I’m running a fully automated NinjaScript managed strategy on MNQ futures from a Chicago VPS. The strategy uses 3 contracts with multi-target exits (TP1/TP2/TP3), each with its own SetStopLoss() and SetProfitTarget() bracket.

[The Problem]

I experience intermittent connection drops on my VPS (1-2 times per day, Tradovate connection). When this happens and NT8 needs to be restarted, all bracket orders on existing positions get cancelled. The historical recalculation during restart fails to match the original orders because even a small price/timing difference causes a mismatch — and NT8 cancels any unmatched orders.

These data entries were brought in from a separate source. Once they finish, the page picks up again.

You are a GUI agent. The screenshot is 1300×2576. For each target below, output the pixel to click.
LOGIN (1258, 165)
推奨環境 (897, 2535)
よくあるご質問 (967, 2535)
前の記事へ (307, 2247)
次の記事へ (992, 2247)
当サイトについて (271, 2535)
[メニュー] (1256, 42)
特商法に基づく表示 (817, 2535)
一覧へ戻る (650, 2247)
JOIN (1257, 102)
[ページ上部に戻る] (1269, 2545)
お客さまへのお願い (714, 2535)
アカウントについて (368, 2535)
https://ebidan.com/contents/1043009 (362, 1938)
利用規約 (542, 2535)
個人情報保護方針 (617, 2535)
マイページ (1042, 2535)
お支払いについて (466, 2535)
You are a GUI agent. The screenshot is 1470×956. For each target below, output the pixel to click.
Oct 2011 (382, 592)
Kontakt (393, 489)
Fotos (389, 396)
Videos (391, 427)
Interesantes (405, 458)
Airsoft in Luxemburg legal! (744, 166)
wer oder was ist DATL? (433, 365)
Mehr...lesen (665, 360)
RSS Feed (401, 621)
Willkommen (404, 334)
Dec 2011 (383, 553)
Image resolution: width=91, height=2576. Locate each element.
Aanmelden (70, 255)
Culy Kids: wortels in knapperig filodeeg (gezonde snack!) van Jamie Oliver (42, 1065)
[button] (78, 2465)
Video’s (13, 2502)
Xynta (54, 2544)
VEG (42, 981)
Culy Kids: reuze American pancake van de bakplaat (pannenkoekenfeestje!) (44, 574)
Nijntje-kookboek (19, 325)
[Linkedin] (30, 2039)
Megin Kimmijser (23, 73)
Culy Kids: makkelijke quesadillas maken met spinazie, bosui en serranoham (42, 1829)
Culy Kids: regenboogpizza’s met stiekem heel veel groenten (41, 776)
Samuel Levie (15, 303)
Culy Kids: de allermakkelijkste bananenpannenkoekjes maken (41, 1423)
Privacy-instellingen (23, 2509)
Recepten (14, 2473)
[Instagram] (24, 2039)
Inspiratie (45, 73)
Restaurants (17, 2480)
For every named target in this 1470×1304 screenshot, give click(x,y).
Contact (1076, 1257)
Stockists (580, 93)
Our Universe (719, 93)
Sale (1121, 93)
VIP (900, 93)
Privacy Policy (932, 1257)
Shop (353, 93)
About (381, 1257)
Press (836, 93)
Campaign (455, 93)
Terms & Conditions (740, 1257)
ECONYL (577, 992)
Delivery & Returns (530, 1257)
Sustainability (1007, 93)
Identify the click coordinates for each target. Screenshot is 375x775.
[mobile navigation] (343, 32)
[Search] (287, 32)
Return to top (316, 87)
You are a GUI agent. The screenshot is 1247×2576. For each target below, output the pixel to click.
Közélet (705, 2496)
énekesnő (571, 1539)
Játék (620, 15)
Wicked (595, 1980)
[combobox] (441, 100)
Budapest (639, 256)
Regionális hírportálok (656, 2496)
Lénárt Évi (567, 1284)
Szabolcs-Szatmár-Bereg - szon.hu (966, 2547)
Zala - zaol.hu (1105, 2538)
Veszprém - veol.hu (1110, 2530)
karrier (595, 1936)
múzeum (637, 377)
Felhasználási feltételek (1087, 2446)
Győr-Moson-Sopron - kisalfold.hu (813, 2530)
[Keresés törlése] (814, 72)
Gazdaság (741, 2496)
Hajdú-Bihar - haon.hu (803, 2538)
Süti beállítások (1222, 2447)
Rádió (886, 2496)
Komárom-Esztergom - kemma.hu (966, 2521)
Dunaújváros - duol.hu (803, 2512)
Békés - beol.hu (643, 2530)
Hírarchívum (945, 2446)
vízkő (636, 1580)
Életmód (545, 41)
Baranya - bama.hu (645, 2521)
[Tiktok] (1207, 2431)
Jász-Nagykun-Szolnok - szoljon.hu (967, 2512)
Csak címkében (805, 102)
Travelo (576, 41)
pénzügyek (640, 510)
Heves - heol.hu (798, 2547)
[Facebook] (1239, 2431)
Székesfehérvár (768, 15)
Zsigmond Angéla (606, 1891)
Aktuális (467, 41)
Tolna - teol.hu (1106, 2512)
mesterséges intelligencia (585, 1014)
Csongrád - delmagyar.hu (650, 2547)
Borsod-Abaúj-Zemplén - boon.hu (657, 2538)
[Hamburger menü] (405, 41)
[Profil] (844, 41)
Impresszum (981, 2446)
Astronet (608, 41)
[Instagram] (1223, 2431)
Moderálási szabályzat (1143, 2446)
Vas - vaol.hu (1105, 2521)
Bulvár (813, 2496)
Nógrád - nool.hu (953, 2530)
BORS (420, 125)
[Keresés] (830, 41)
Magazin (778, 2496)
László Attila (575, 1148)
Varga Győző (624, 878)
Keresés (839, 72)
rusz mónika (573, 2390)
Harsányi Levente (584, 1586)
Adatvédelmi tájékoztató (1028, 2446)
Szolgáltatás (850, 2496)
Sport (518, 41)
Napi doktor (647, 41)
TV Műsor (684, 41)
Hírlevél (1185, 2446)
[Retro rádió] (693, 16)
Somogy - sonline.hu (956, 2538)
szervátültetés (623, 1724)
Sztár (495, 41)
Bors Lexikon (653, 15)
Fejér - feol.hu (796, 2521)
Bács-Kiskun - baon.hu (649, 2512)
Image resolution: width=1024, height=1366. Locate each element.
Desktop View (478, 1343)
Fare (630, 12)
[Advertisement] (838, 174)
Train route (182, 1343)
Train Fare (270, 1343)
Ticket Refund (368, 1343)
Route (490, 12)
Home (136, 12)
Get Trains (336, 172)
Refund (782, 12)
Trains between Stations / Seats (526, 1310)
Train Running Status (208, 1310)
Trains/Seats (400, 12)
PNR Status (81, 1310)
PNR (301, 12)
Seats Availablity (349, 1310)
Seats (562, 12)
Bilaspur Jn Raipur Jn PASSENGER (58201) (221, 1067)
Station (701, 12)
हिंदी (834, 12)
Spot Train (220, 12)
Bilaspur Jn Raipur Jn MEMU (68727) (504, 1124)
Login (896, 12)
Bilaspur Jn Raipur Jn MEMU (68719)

This leaves open positions completely unprotected. No stop loss, no profit target. For anyone running automated strategies on futures overnight, this is a critical risk.

[What I’ve Tried]

I’ve tested every Start Behavior option:

  • AdoptAccountPosition: position is recognized, but SetStopLoss()/SetProfitTarget() do NOT work on adopted positions in Managed approach (confirmed via Sim testing and NT8 support responses)
  • Immediately Submit / Immediately Submit, Synchronize Account: bracket matching fails due to price mismatch during historical recalculation
  • Wait Until Flat: no recovery at all

None of these preserve the original bracket orders after a restart.

[Current Workaround]

My only option right now is to detect the restart and immediately market-close all positions. This prevents unprotected exposure, but it also cuts winners short and locks in unnecessary losses. It’s a defensive measure, not a real solution.

[What I’m Looking For]

  1. Is there any way in Managed approach to preserve or re-establish bracket orders on an adopted position after NT8 restart?
  2. Has anyone solved this without converting the entire strategy to Unmanaged approach?
  3. Are there any other workarounds or third-party solutions that address this?
  4. For those who converted to Unmanaged approach: does SubmitOrderUnmanaged() reliably handle OCO grouping, position tracking, and order modification (ChangeOrder) in live trading? Any unexpected issues or limitations compared to Managed approach?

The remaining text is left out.